Here's a different look at theoretical FP16 performance, this time focusing only on what the various GPUs can do via shader computations. Nvidia's Ampere and Ada architectures run FP16 at the same speed as FP32, as the assumption is FP16 can be coded to use the Tensor cores. AMD and Intel GPUs in contrast have double performance on FP16 shader calculations compared to FP32.
Clearly, this second look at FP16 compute doesn't match our actual performance any better than the chart with Tensor and Matrix cores, but perhaps there's additional complexity in setting up the matrix calculations and so full performance requires... something extra. Which brings us to one last chart.
This final chart shows the results of our higher resolution testing. We didn't test the new AMD GPUs, as we had to use Linux on the AMD RX 6000-series cards, and apparently the RX 7000-series needs a newer Linux kernel and we couldn't get it working. But check out the RTX 40-series results, with the Torch DLLs replaced.
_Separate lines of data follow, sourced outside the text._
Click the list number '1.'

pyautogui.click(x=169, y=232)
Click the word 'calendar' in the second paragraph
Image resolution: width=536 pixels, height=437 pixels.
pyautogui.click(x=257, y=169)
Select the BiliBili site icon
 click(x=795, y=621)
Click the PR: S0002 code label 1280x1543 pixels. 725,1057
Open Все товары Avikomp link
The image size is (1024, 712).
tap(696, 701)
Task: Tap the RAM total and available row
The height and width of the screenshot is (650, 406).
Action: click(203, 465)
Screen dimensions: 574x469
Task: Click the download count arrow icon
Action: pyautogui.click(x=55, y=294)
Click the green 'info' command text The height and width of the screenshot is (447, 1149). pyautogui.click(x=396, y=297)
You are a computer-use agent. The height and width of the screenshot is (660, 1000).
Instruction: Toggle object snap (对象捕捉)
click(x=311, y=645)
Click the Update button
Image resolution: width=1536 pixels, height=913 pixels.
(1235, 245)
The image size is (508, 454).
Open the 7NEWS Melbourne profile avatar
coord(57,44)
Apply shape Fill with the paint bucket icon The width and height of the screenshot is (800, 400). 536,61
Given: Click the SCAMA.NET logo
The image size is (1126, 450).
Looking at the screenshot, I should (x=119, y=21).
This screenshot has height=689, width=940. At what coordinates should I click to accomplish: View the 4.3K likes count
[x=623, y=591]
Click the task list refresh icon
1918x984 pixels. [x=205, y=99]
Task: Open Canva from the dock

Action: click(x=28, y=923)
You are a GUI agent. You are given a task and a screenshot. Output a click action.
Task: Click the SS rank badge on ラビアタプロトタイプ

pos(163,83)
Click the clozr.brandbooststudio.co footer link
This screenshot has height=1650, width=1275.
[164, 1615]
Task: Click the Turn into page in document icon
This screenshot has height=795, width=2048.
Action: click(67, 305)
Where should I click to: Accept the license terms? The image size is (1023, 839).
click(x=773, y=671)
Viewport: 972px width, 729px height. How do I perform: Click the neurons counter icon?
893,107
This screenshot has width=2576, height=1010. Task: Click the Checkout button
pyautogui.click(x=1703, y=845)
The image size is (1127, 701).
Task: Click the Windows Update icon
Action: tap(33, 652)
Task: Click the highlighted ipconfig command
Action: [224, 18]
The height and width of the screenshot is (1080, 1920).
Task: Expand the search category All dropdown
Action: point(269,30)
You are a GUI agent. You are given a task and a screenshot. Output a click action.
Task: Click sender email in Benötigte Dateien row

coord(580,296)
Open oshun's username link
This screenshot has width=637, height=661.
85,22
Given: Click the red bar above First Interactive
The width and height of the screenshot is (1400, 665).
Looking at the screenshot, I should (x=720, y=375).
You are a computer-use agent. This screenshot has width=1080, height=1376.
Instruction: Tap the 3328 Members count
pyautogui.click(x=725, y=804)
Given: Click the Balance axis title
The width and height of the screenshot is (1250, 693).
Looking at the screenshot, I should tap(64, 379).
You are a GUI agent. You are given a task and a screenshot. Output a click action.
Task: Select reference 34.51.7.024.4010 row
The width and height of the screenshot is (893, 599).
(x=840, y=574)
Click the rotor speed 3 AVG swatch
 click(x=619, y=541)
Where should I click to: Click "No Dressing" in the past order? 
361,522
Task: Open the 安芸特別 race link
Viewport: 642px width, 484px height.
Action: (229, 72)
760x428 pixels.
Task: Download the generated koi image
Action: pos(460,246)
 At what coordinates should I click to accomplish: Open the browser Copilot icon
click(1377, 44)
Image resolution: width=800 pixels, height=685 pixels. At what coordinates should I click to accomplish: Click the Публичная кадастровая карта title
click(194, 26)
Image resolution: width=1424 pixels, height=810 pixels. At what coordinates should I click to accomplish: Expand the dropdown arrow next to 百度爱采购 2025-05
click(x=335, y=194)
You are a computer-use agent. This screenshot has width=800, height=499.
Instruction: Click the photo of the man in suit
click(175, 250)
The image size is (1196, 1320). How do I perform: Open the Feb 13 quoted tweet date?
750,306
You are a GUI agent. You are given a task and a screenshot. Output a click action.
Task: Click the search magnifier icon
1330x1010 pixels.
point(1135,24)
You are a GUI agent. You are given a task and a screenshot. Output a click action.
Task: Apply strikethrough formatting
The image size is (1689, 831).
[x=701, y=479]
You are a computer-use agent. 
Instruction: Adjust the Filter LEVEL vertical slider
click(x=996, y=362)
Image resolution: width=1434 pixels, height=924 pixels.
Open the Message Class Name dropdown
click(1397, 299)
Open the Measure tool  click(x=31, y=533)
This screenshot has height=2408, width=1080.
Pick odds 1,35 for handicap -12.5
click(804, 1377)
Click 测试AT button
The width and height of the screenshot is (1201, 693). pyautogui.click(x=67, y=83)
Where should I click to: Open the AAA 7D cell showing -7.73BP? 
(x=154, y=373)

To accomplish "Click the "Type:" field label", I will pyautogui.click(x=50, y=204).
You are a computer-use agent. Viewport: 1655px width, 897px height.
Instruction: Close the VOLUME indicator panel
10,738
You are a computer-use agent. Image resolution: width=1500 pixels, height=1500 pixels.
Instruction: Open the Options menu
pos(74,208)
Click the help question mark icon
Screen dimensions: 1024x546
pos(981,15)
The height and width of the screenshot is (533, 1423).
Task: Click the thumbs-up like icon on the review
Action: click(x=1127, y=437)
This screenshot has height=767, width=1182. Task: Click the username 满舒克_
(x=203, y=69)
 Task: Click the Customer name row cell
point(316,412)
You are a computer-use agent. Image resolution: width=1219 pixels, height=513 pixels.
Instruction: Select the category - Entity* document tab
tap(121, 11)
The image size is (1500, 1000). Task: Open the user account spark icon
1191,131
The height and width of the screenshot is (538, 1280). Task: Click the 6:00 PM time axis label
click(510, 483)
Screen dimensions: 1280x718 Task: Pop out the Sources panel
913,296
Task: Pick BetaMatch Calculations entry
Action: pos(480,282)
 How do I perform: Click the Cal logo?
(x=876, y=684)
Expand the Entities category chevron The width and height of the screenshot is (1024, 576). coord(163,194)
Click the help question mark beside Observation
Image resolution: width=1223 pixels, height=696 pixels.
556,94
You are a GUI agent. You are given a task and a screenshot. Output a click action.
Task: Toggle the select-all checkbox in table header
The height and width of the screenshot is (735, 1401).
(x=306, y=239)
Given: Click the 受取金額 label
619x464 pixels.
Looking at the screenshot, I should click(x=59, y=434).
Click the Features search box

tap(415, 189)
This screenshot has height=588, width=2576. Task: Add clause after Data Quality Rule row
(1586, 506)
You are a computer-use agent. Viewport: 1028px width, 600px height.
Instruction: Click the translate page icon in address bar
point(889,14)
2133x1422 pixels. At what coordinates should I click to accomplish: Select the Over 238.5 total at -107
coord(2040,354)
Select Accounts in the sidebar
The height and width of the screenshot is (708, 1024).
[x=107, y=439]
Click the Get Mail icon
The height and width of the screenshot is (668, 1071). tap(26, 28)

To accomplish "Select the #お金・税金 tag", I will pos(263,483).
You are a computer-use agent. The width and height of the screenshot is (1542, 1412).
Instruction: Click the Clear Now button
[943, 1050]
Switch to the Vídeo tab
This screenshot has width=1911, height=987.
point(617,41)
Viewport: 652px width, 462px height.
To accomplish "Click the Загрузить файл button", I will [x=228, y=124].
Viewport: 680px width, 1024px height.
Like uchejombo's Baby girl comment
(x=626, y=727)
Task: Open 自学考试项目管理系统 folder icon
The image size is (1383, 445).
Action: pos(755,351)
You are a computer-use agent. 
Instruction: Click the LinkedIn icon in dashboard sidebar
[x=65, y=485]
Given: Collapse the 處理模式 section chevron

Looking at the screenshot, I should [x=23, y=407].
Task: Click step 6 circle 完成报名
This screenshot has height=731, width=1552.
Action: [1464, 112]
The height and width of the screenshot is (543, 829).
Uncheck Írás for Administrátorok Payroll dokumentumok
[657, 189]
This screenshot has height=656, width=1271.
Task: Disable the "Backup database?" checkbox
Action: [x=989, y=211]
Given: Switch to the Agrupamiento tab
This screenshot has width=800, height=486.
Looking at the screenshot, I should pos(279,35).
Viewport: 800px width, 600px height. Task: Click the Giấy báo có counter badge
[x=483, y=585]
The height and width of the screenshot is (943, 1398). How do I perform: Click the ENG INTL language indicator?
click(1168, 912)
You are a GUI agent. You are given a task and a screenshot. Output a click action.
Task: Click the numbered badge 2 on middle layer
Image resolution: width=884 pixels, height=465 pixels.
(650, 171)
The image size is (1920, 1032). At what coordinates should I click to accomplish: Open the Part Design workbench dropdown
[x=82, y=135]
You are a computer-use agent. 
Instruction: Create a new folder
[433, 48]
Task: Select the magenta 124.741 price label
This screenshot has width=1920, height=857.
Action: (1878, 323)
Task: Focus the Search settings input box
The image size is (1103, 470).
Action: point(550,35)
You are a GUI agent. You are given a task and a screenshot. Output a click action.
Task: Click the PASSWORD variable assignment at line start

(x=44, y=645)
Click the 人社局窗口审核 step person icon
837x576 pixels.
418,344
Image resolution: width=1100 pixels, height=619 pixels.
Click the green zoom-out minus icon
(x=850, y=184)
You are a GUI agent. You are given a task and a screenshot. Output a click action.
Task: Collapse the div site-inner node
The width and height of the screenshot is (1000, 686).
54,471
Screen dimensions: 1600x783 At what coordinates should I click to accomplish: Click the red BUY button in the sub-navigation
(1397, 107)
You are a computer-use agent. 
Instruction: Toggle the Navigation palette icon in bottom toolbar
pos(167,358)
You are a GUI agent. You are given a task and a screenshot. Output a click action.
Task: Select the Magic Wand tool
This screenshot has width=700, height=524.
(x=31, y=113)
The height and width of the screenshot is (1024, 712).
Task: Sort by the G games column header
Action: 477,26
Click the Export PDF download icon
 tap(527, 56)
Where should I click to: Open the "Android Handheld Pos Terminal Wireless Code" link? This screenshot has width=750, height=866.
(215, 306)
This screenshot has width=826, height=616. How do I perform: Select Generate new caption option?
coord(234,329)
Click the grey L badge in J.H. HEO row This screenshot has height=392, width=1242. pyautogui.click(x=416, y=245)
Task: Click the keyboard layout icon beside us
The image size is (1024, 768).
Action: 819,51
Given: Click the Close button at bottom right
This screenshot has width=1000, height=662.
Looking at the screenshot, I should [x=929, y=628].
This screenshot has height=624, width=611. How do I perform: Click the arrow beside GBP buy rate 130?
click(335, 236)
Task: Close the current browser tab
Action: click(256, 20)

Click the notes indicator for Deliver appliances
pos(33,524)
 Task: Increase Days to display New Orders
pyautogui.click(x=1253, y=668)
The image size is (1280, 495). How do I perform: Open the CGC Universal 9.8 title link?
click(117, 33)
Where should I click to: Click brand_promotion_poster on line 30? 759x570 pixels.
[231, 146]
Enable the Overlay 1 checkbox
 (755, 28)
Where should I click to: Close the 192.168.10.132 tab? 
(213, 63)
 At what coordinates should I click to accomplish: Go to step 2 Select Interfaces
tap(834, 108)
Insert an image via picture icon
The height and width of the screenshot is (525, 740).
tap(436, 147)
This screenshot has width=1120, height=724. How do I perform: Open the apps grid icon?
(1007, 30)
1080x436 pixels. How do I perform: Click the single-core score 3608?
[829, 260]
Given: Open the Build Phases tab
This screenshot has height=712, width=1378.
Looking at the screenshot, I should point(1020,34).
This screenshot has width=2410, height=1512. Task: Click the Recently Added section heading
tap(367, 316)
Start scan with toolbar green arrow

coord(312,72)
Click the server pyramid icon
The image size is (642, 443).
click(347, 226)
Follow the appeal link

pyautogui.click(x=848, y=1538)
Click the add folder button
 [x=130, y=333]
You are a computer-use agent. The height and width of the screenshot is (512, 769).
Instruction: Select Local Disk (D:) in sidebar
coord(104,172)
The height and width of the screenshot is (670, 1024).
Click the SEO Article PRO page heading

The RTX 4090 is now 72% faster than the 3090 Ti without xformers, and a whopping 134% faster with xformers. The 4080 also beats the 3090 Ti by 55%/18% with/without xformers. The 4070 Ti interestingly was 22% slower than the 3090 Ti without xformers, but 20% faster with xformers.
It looks like the more complex target resolution of 2048x1152 starts to take better advantage of the potential compute resources, and perhaps the longer run times mean the Tensor cores can fully flex their muscle.
Ultimately, this is at best a snapshot in time of Stable Diffusion performance. We're seeing frequent project updates, support for different training libraries, and more. We'll see about revisiting this topic more in the coming year, hopefully with better optimized code for all the various GPUs.